WASHINGTON – Federal prosecutors secretly obtained records of telephone calls from more than 20 telephone lines belonging to The Associated Press and its journalists over a two-month period in an apparent investigation of a leak of sensitive information about a terrorist plot in Yemen.

The head of The Associated Press lodged a formal complaint Monday with the Department of Justice, for what he called an “overbroad collection” of telephone records of the wire service’s reporters and editors.

The unusual monitoring of journalists’ communications appeared to be part of a widening government investigation into information released about a foreign terror attack plot last year.

The investigation appears to be connected to a May 2012 story by the AP that disclosed details of a CIA operation in Yemen to halt an airliner bomb plot that was designed to coincide with the May 2011 killing of al-Qaida leader Osama bin Laden.

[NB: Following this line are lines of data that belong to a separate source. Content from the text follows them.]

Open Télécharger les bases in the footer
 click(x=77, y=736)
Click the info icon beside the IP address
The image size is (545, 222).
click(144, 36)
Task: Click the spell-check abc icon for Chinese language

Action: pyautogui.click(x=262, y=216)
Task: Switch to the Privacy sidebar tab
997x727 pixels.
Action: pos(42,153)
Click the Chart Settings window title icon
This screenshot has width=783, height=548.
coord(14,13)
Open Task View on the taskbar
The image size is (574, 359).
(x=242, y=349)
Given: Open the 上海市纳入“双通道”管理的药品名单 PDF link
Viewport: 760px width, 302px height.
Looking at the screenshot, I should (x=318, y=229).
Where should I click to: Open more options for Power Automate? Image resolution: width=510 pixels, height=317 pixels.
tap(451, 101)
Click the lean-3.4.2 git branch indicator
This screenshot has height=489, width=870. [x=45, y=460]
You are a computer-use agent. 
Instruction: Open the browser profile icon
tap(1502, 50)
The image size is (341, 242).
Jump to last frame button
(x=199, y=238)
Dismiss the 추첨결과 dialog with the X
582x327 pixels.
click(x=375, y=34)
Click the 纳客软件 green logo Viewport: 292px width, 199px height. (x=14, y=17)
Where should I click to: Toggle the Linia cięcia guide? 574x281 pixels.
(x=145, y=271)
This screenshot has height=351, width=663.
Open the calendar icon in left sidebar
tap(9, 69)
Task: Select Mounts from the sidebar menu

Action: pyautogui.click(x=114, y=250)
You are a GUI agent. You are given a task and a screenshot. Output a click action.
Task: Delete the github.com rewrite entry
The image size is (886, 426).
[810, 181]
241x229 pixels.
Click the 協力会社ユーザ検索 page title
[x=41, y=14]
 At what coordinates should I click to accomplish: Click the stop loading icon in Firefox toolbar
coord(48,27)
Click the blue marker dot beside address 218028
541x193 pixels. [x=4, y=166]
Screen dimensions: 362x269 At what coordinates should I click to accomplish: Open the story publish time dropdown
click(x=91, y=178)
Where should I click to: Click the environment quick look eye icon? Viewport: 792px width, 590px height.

Gary B. Pruitt, president and CEO for the AP, said in a letter to Attorney General Eric H. Holder Jr. that federal prosecutors under the direction of Washington prosecutor Ronald C. Machen Jr. obtained records covering a two-month period in early 2012 that not only included the wire service’s headquarters but also bureaus in New York, Hartford, Conn., Washington and the House of Representatives. It also included cellphones and home phones of the wire service’s journalists. Machen’s office declined to discuss specifics of the matter.